A triumphant President Bashir
landed in al-Kurmuk on the first day of Eid al-Adha, 6 November, flanked by his
defence minister and his security director, and, of course, the crucial
minister of presidential affairs, Bakri Hassan Salih. The four gentlemen were
then joined by a second cohort of military personnel including the caretaker
governor of the Blue Nile and the force commander of the Sudan Armed Forces
(SAF) in the state. The President and his entourage entertained the SAF
contingent that had subdued al-Kurmuk, the major stronghold of the rebel Sudan
People’s Liberation Movement in North Sudan (SPLM-N), and declared the town
‘liberated’. While under the control of the SPLM the town was also referred to
as ‘liberated’. The area and its inhabitants suffered the two variants of
‘liberation’ several times during the course of the 1983-2005 civil war. The
first cycle was in November 1987 when the Sudan People’s Liberation Army
(SPLA), under the leadership of the late John Garang, managed to gain control
over the town and its less famed neighbour, Gaisan. In the same year the SPLA
mounted its first sustained campaign in South Kordofan after it had signalled
its military presence in the region with the 1985 surprise raid on al-Gardud. At
the time, Sadiq al-Mahdi was the master in Khartoum presiding over a coalition
government that joined the National Umma Party (NUP) and the Democratic
Unionist Party (DUP). In parliament, the opposition National Islamic Front
(NIF) headed by Hassan al-Turabi grilled the NUP over the military defeat in
Kurmuk. Exasperated, Sadiq al-Mahdi’s captain, the late Omer Nur al-Daim, told
the house, so what if al-Kurmuk fell, Berlin fell, not a particularly felicitous
parallel I suppose. Similar to today’s al-Intibaha the NIF press back then,
al-Raya, al-Sudani and Alwan, ridiculed the hesitant peace efforts of the NUP
and the DUP as mere ‘capitulation’ to the SPLA and whipped up public support
for the war effort.
The SAF armed with Libyan
weapons managed to reclaim al-Kurmuk in December 1988. The town continued to be
the object of competition between the SPLA and the SAF until the former managed
to ‘liberate’ it again in 1997. This time around, there was no opposition in
the parliament to grill the government of President Bashir and Hassan al-Turabi
over the defeat. The event was largely ignored. When the Comprehensive Peace
Agreement (CPA) was signed in 2005 al-Kurmuk was still under the control of the
SPLA. The April 2010 elections delivered the governorship of the Blue Nile
state to the SPLM’s Malik Agar. Later in the year, he declared the transfer of the
state capital from al-Damazin to al-Kurmuk. The decision was never implemented,
possibly due to stiff resistance from Khartoum and the lobbying of the Damazin
merchants and big landowners. The pro-SPLM Khartoum newspaper Ajras al-Hurriya professed
that al-Kurmuk, the state capital to be, would soon become “Africa’s Dubai”, a
regional hub of commerce and tourism. Well, it didn’t.
True to custom, President
Bashir promised the few civilians who were there to attend his Eid al-Adha
address in al-Kurmuk beside the troops that rehabilitation and development
under government aegis would soon soothe the war wounds of the town, now that
it has returned to the bosom of the nation. In the heat of the moment, President Bashir
told his troops to bring in Malik Agar alive and threatened South Sudan with
war in case it continues to support the rebels of the Blue Nile and South Kordofan.

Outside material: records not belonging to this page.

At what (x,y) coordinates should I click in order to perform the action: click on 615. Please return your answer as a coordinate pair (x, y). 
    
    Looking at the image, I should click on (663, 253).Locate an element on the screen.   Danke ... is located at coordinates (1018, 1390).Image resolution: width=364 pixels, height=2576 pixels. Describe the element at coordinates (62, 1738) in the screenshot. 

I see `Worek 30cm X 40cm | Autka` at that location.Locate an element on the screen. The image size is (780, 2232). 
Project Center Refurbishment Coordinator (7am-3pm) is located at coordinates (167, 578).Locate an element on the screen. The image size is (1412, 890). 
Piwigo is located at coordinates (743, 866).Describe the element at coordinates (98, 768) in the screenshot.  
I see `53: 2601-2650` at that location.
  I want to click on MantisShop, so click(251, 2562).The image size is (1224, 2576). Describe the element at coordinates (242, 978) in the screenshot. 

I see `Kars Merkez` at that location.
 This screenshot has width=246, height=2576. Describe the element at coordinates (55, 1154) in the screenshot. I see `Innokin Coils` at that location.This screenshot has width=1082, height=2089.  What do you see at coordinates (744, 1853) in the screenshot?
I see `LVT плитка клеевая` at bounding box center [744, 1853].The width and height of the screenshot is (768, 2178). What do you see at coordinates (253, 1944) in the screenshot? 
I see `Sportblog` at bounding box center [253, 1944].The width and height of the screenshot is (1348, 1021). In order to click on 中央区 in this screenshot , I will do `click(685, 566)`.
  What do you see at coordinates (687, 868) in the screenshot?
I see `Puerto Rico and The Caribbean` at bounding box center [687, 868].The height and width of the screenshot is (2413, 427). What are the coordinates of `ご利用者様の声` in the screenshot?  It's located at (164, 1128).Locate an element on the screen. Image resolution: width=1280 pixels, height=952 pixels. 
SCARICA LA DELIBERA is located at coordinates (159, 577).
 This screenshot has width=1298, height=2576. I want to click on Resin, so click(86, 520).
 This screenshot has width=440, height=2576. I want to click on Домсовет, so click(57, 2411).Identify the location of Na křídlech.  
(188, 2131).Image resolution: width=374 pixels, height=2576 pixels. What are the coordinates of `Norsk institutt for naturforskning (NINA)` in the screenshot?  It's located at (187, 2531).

Instead of haraka (Arabic for movement) the President kept saying hashara
(Arabic for insect), to the delight of the audience. The SAF, he declared, has
crushed the hashara for good, probably not I presume.
The President, well informed by
his experience as the SAF commander in Mayom, Upper Nile, in the 1980s,
probably has a better grasp of the virtual invincibility of guerrillas in the
Sudanese war zones. He controlled Mayom once, but only Mayom. The SAF today has
Kurmuk in its grasp; so what, Omer Nur al-Daim could have asked.